Citation : 2011 Latest Caselaw 1328 Del
Judgement Date : 7 March, 2011
*IN THE HIGH COURT OF DELHI AT NEW DELHI
Date of decision: 7th March, 2011
+ W.P.(C) 11400/2005
M/S SWASTIK INDUSTRIAL POWER LINES
(P) LTD. ..... Petitioner
Through: Mr. Gulshan Chawla, Advocate.
versus
THE LABOUR COMMISSIONER,
GOVT. OF NCT OF DELHI & ANR ..... Respondents
Through: Mr. Mahesh Srivastava, Advocate
for R-2.
CORAM :-
HON'BLE MR. JUSTICE RAJIV SAHAI ENDLAW
1. Whether reporters of Local papers may
be allowed to see the judgment? No.
2. To be referred to the reporter or not? No.
3. Whether the judgment should be reported No.
in the Digest?
RAJIV SAHAI ENDLAW, J.
1. The challenge in this petition is to the award dated 19th March, 2004
of the Labour Court only in so far as it directs the petitioner employer to
pay to the respondent no.2 workman 50% of the back wages at last drawn
salary of Rs.1,700/- p.m. or minimum wages fixed for that post from time
to time, whichever is higher, from the date of termination i.e. 5th February,
1996 till the date of reinstatement with the consequential benefits. No
challenge has been made to the award in so far as granting the relief of
reinstatement of the respondent no.2 workman.
2. Notice of the petition was issued and the award in so far as directing
payment of 50% of the back wages was stayed subject to the petitioner
employer depositing `10,000/- towards litigation expenses. The said
amount of `10,000/- is stated to have been deposited and the counsel for the
respondent no.2 workman states that the said amount has been withdrawn.
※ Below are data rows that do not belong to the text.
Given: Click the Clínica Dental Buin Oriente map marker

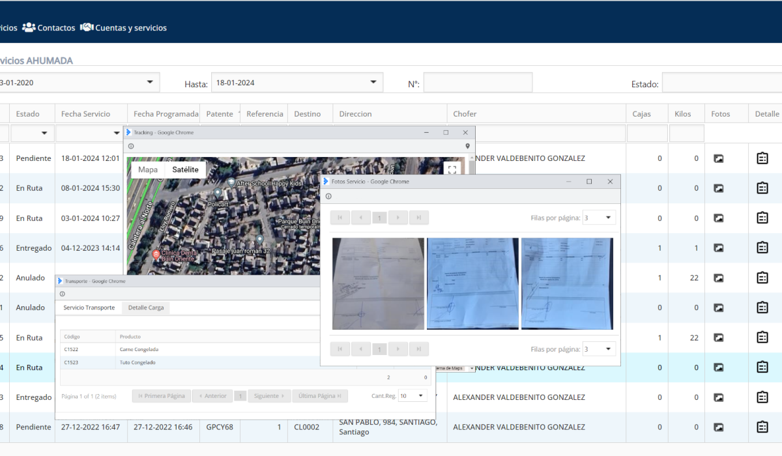Looking at the screenshot, I should 156,254.

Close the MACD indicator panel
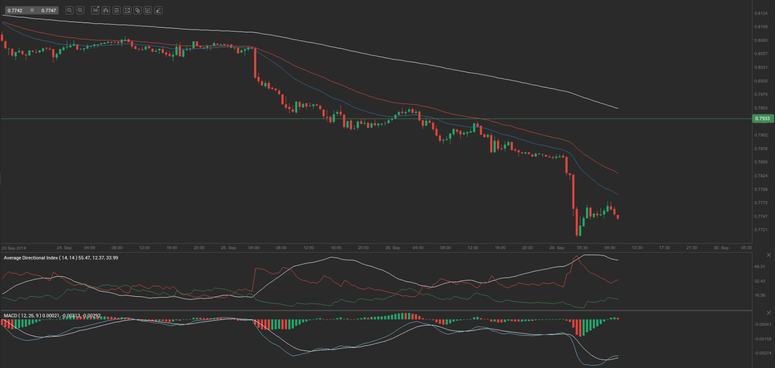768,313
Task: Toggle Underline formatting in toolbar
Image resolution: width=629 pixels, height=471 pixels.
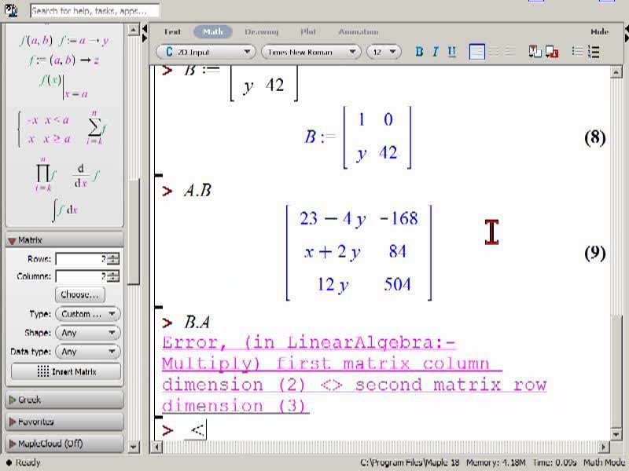Action: click(451, 52)
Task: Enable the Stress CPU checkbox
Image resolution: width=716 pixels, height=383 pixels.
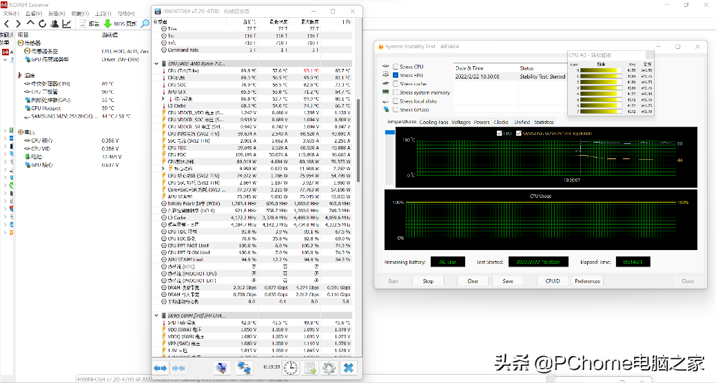Action: pos(396,67)
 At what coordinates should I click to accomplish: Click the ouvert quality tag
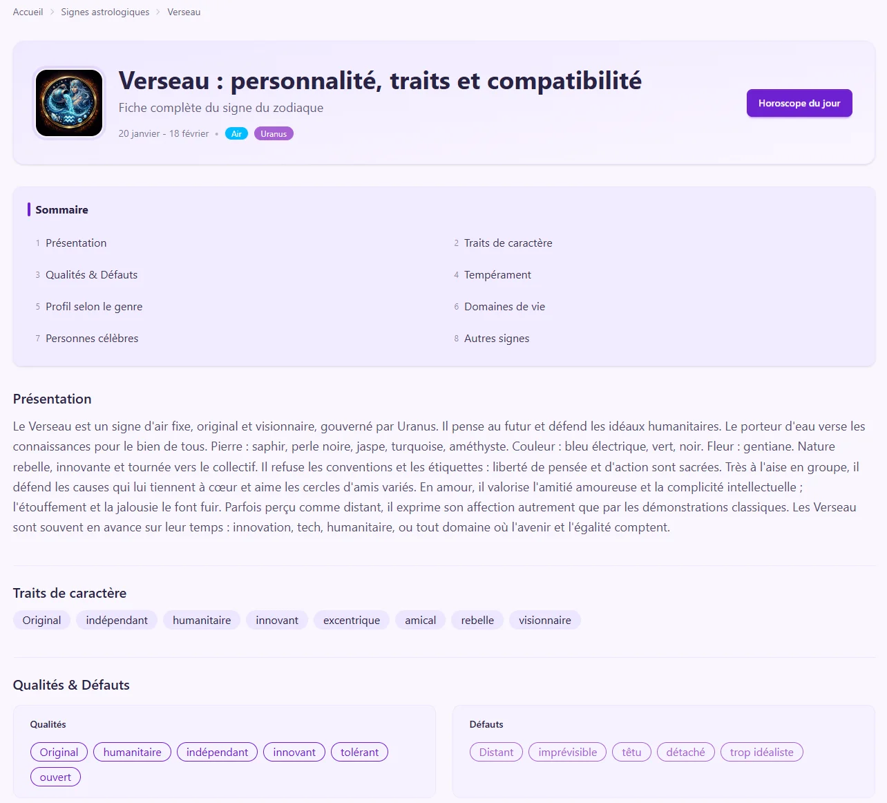point(55,777)
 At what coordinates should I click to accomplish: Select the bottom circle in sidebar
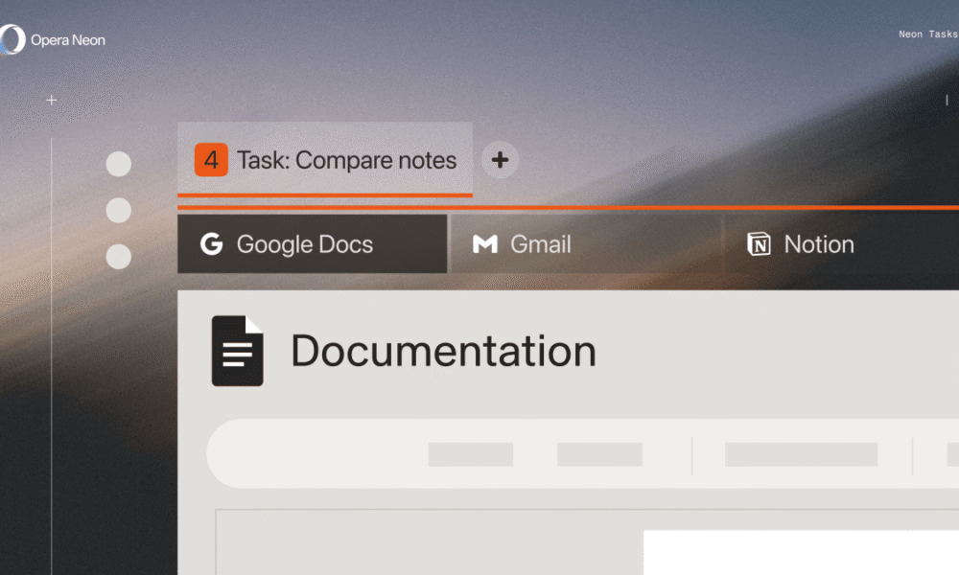pos(118,256)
The said interim order has continued in force till now.
3. Though in the year 2008 an application under Section 17B of the I.D.
Act was filed by the respondent no.2 workman but the same was dismissed
in default on 13th August, 2009. No application for its revival has been filed
till now. The record of the Labour Court has been requisitioned.
4. The matter came up before this Court last on 15 th February, 2011
when the counsel for the petitioner employer contended that even though
the petitioner employer had not challenged and had not sought any stay of
the award in so far as for reinstatement, but the respondent no.2 workman
had nevertheless not come forward to rejoin the petitioner employer. The
counsel for the petitioner employer thus contended that the present
proceedings were being pursued only by the Union with the respondent
no.2 workman being nowhere in sight.
5. On the said plea of the counsel for the petitioner employer, the
counsel for the respondent no.2 workman was directed to produce the
respondent no.2 workman in this Court on the next day. He however
expressed inability and sought time till today for the said purpose.
6. Today, the counsel for the respondent no.2 workman states that he
had sent a letter dated 15 th February, 2011 by courier to the respondent no.2
workman, as well as the Union but none has contacted him thereafter. In
the circumstances, the counsels have been heard.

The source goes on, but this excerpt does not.